The pre-closure charges can be a maximum of 4% along with the taxes applicable on the principal outstanding. 

Personal loan foreclosures mean the closing of the loan account before the particular tenor. several borrowers prefer to try this to stay away the complete obligation of the loan. However, you may have to pay some consumer/personal loan pre-closure charges to the provider if you are doing that. 

To avail the personal loan, you also need to shell out a little on the processing fee. The processing charge at Fincity is up to a maximum of 4.13% of the total loan amount. 

You do not have to pay any amount for downloading e-statements via a customer portal like Experia. But you may have to pay Rs.250 + taxes if you want to possess physical copies.

Things to Note Before Taking a Personal Loan 

While choosing a personal loan with a low interest rate, there are some additional things that might need your attention: 

Processing Fee: Banks and NBFCs impose a one-time charge known as the processing fee, which can significantly up the cost of the loan. Even though you may be a low interest rate customer, the need to check and tally the processing fee charged by different loan providers is crucial. 

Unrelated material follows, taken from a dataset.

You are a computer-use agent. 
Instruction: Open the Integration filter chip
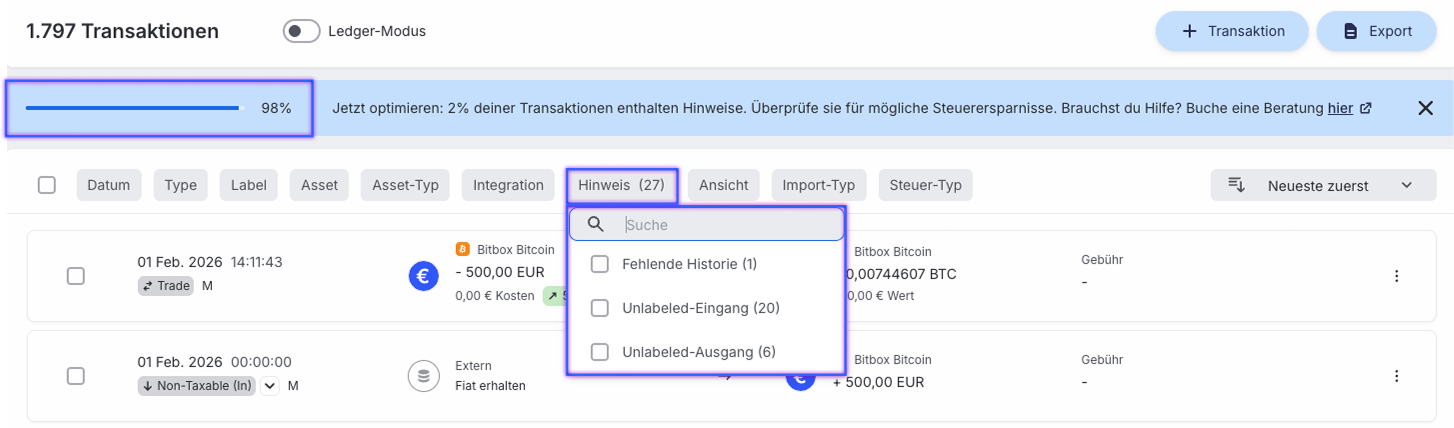pos(508,185)
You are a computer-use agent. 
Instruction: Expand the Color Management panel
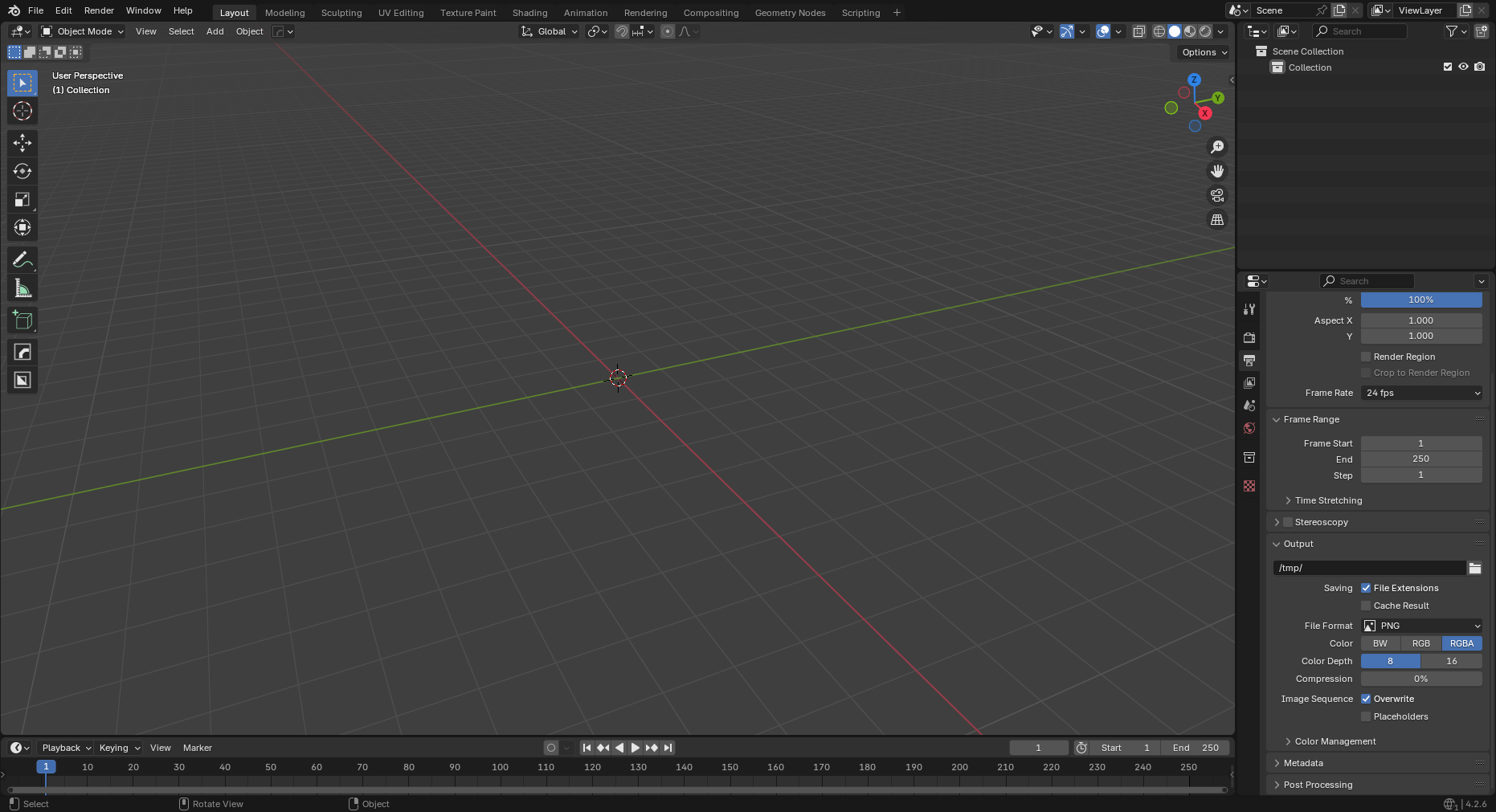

Pre-Closure Charges: Specific loan providers may levy upon you a pre-closure fee if the outstanding loan balance is repaid before the completion of the loan tenure. Hence always make sure to check if the bank/financial institution that you are applying for a personal loan to levies any type of pre-closure charge. 

Customer Service: In order to have a good personal loan event, it is important to apply to a lender that offers good customer service and also after-sale customer care. Before turning in your loan application, we advise you to examine the customer care channels that are available and how quick the lender is in providing you help when you need it. At Finicty, our dedicated team of experts make sure you have a wonderful personal loan experience, right from the application to the disbursal of the loan amount! 

Criteria of Eligibility: Although competitive interest rates could be offered by the loan provider or financial institution, it is advised that you make it a point to check if the eligibility criteria specified by the lender is met by you. Thus, ensure that income meets set limit and age requirement is satisfied. 

Loan Disbursal Time: Often-times, personal loans are taken up to cater to a medical emergency, hence it is crucial to take into account the loan disbursal time. A lot of leading banks and financial institutions are capable of disbursing the loan amount within a matter of seconds.